History of the ITR
The demographic modeling results suggest that the ITR represents
expansion from pre-Pleistocene relictual inland temperate rainforests
and that this forest periodically received migrants from coastal
populations, presumably via wind dispersal. Genomic evidence from both
western redcedar and western hemlock supports this ancient divergence
between the ITR and the coastal rainforest, with the evidence apparent
in the statistical model selection as well as the observed allele
frequencies. The genomic signature of refugia (an anciently diverged
population) is an abundance of rare alleles not shared with other
populations. O’Connell et al. 2008, while they acknowledge some genetic
differentiation between interior and coastal populations, suggested the
divergence was shallow enough to support recent divergence with an
absence of subsequent migration (e.g., model H, Fig. 2). All of the
recent dispersal models were not supported by our analysis (Fig. 5).

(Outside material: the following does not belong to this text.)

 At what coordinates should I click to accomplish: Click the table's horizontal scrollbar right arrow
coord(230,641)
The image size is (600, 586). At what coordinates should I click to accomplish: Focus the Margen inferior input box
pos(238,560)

Moreover, in a recent genomic study of western redcedars (and mountain
hemlock, Tsuga mertensiana , a sub-alpine congener of western
hemlock examined here), Fernandez et al. (2021) found that ITR
populations of western redcedar are a mix of two genomic clusters, one
restricted to the southern portion of the ITR and the other more
prominent in the northern portion of the ITR and shared with the central
Cascades. Thus, their genomic data are the first to suggest persistence
of this late successional dominant tree species in the inland region
throughout the Pleistocene. Here, we have collected thousands of loci
across individuals from both ITR and coastal populations for western
redcedar (Thuja plicata , see also Fernandez et al. 2021), and the
other late successional dominant, western hemlock (Tsuga
herterophylla ). With these data, we have been able to examine the jSFS
and observe the high frequency of rare alleles present in the coastal
and ITR populations separately, which indicates their ancient
divergence. More importantly, we have modeled coalescent processes to
account for coalescent stochasticity and explicitly conducted
statistical tests of multiple plausible evolutionary (phylogeographic)

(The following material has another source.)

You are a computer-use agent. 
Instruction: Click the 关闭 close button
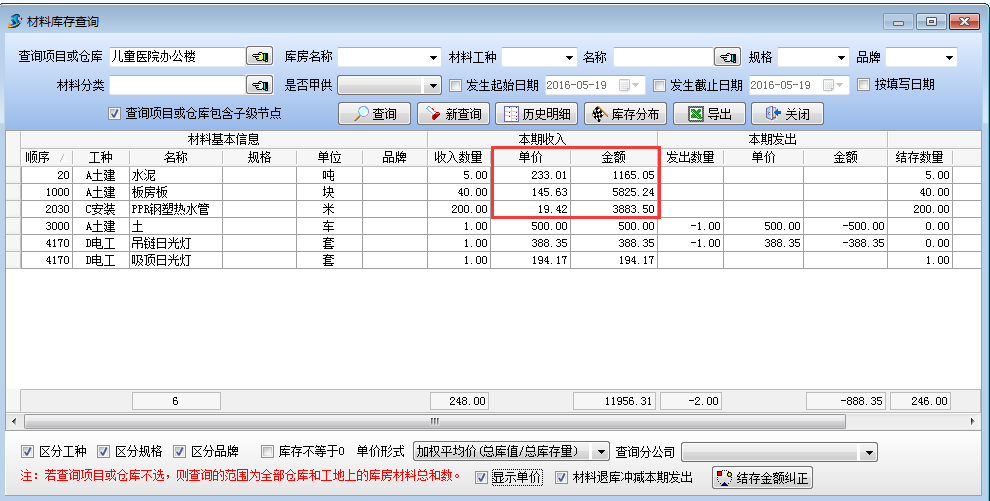[x=787, y=114]
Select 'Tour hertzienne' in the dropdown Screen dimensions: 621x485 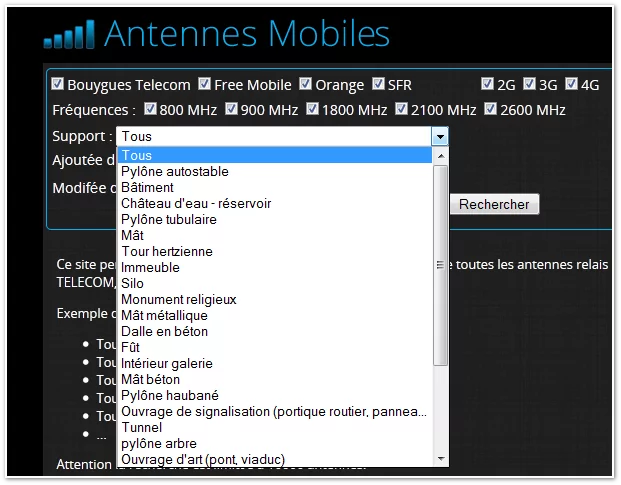coord(167,251)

models. This has ultimately allowed us not only to infer the presence of
ITR refugia for both species throughout the Pleistocene, but also
to date the divergence times between inland and coastal populations for
both species to before the Pleistocene, assess demographic histories of
the two species, and estimate migration patterns between coastal and
inland populations of each of the two species. These inferences
illustrate the analytical power of explicit statistical phylogeographic
modeling.
This has implications on how the fossil pollen record informs our
understanding of the history of the PNW (Whitlock 1992). Given the
difficulty of identifying cedar pollen (Faegri & Iverson 1992), the
pollen classification of Thuja plicata is generally limited to
being a member of the Cupressaceae family, while the identification ofTsuga heterophylla pollen is more reliable. Of thisThuja-Tsuga pollen record, the ITR is inferred to have been
present at the southern and central ranges < 4-6.3 Kya
(Mehringer 1996, Rosenberg et al . 2003, Chase et al. 2008,
Herring & Gavin 2015), and not detected in high levels at the northern
range extent until roughly 2-3 Kya (Gavin et al. 2009). Before
this, the Thuja-Tsuga pollen record is not recognized in the area
prior to 100 Kya, suggesting a rather recent population expansion of
both species throughout the range. However, given the genomic evidence
showing an abundance of rare alleles in the ITR populations and our
coalescent analysis, we infer that populations of Thuja plicataand Tsuga heterophylla must have been in the ITR during the
Pleistocene earlier than 6 Kya, though in such small populations that
the pollen was not abundant enough for current detection.